The UK, which is hosting next year’s UN Climate Conference, announced that it will cut emissions by 68 per cent, compared to 1990 levels, within the next five years, and the European Union bloc committed to a 55 per cent cut over the same time period.
At least 24 countries announced new commitments, strategies or plans to reach carbon neutrality, and a number of states set out how they are going even further, with ambitious dates to reach net zero: Finland by 2035, Austria by 2040 and Sweden by 2045.
Pakistan announced that it’s scrapping plans for new coal power plants, India will soon more than double its renewable energy target, and China committed to increasing the share of non-fossil fuel in primary energy consumption to around 25% by 2030.. This link will take you to the Summit press release, with full details of the commitments made today.
These announcements are a sign that there is real momentum as we head towards the next big step on the road to carbon neutrality, the COP26 UN Climate Conference, in November 2021. UN News will continue to report on the the fight against the climate crisis, up to and beyond COP26 and, for more features, news stories, interviews and more, you can look through our archive, which you will find here.
What comes next?
The Summit has been labelled as the starting gun for the “the sprint to Glasgow”, referring to the delayed UN Climate Conference (COP26) which is scheduled to be held in the Scottish city in November 2021. The year-long sprint is a push for countries to announce even more ambitious and wide-ranging plans to curb emissions and make their economies “greener” and more sustainable.

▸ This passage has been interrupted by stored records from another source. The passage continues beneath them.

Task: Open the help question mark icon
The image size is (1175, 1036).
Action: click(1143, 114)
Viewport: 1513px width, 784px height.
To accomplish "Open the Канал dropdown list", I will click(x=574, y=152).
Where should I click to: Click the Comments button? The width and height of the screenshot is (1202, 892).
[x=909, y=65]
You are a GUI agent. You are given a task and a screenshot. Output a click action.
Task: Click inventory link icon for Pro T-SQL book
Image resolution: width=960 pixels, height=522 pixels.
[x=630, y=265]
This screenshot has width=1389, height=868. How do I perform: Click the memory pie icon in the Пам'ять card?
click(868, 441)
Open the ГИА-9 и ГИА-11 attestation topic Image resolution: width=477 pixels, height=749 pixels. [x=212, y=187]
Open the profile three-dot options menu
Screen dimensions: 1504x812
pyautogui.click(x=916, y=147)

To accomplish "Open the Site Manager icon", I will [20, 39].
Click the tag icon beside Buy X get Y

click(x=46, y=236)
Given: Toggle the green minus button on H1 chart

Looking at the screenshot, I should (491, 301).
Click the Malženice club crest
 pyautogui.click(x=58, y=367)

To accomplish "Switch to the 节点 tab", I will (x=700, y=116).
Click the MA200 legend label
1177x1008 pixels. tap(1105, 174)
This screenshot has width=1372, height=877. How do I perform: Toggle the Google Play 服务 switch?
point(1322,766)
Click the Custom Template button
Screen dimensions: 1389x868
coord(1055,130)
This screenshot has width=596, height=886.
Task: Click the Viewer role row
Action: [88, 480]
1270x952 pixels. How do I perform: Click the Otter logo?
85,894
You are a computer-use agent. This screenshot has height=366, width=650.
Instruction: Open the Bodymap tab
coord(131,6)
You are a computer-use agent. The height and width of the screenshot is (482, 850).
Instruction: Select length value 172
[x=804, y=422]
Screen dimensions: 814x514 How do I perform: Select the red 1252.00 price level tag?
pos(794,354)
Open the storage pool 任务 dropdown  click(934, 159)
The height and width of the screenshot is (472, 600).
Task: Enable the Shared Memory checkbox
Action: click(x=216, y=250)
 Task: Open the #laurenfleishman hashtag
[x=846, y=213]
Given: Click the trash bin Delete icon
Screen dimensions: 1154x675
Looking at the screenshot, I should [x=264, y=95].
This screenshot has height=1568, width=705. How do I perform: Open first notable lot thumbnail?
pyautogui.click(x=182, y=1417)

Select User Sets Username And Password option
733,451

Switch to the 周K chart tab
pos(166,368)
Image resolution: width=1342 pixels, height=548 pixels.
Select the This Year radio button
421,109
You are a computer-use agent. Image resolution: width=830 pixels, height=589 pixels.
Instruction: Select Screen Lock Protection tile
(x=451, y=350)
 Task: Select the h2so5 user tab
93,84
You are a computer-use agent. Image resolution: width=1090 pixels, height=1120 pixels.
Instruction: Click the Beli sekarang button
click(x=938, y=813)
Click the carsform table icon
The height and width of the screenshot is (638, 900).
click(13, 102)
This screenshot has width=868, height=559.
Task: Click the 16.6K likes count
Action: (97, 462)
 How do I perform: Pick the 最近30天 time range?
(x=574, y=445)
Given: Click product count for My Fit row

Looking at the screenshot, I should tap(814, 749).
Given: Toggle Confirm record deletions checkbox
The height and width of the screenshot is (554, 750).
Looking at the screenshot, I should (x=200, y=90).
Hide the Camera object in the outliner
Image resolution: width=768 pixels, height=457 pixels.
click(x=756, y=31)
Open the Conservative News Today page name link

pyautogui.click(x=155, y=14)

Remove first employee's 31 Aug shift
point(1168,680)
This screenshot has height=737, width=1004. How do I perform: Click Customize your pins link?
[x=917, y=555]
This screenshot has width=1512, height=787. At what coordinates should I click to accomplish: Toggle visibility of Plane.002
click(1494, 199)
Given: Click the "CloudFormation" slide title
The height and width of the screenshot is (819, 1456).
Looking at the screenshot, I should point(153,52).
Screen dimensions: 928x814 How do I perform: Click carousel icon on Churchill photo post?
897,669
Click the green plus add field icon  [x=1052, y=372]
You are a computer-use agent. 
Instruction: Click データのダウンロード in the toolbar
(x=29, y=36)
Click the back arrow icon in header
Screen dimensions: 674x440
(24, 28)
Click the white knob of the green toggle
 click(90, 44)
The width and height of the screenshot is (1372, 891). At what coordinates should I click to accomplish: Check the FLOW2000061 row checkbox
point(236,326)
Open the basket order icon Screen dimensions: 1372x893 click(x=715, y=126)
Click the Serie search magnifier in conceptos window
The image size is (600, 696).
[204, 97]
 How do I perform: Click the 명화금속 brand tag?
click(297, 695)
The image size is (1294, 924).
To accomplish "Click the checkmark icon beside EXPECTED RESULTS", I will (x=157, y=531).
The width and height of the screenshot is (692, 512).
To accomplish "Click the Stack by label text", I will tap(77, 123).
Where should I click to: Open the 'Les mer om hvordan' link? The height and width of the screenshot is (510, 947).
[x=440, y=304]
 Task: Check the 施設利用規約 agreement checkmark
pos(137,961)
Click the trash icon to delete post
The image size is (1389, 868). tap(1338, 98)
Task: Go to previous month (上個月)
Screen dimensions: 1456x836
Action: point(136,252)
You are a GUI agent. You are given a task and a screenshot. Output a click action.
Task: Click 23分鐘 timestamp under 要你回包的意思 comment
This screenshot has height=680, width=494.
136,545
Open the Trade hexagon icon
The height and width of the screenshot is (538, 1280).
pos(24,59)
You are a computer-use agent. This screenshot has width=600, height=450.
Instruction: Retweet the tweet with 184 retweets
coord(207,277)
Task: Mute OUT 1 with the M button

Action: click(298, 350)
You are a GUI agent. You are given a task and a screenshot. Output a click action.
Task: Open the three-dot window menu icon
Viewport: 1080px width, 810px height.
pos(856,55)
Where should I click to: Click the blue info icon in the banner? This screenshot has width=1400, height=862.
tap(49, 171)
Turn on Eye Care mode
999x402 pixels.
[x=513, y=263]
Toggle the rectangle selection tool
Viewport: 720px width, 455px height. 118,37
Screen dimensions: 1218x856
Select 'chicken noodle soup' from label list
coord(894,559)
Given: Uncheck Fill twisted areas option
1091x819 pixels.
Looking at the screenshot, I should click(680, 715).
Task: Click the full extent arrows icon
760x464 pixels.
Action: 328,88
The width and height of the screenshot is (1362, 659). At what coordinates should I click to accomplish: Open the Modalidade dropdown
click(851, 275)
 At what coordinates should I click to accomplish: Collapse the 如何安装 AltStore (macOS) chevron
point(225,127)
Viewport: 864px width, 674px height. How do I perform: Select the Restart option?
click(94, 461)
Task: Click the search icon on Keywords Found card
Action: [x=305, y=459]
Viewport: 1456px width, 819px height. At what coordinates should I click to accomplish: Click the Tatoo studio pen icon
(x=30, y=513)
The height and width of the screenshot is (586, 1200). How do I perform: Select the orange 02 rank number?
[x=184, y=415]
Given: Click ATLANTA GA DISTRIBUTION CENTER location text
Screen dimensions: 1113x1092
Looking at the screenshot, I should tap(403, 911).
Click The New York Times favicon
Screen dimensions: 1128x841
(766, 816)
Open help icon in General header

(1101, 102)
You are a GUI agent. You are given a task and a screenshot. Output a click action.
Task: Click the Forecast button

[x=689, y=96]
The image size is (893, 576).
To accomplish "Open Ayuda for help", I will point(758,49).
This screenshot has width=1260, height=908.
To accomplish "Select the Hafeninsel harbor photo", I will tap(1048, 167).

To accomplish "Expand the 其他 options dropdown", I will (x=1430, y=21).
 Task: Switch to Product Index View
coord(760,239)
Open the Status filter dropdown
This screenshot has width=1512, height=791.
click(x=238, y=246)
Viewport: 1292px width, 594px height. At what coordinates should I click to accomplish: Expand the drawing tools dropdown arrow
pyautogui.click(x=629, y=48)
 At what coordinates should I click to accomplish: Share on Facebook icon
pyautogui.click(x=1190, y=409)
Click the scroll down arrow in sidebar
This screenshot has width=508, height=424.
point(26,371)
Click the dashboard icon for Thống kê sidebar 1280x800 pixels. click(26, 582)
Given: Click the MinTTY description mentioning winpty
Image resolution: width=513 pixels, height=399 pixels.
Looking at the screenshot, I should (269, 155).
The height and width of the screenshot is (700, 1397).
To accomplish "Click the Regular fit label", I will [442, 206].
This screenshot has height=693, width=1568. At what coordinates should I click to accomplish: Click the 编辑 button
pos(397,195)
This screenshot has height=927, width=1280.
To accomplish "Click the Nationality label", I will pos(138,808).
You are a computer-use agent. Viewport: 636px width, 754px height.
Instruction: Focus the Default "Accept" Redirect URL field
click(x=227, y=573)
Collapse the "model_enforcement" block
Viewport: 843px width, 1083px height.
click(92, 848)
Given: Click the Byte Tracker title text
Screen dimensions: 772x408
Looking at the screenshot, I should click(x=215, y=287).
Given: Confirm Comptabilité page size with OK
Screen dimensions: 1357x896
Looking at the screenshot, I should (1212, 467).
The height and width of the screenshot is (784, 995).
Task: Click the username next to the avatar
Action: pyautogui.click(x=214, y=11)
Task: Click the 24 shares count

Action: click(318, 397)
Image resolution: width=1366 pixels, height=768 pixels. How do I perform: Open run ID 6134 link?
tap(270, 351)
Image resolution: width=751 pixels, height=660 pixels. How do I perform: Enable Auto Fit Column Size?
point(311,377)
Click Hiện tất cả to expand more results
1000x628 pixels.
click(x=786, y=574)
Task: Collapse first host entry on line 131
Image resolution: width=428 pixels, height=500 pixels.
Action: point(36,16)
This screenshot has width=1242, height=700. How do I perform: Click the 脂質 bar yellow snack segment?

The virus wrought economic havoc on the world but, with the release of COVID-19 vaccines expected in 2021, economies will begin opening up, and the UN is spearheading attempts to ensure that the world will “build back better”, rather than returning to a fossil-fuel dependent business as usual.
For more on the UN’s vision for a cleaner future, check out the climate change website, which outlines some of the ways that the world should rebuild, with six climate-positive actions, including investments in sustainable jobs and businesses, ending bailouts for polluting industries and fossil-fuel subsidies, including climate risks and opportunities in all financial and policy decisions.
We are going to pause our coverage of the Summit for now, but we will be back later today to wrap up the event, with a summary of the commitments made by world leaders today. You can continue to watch the event live on UN Web TV.
Saving the coral
Over the year, we’ve been finding out how people are responding to the climate change. In June, we heard from the head of a team of researchers in Hawaii, pioneering new techniques to preserve living coral, and ultimately save the biodiversity and genetic diversity of coral reefs across the world.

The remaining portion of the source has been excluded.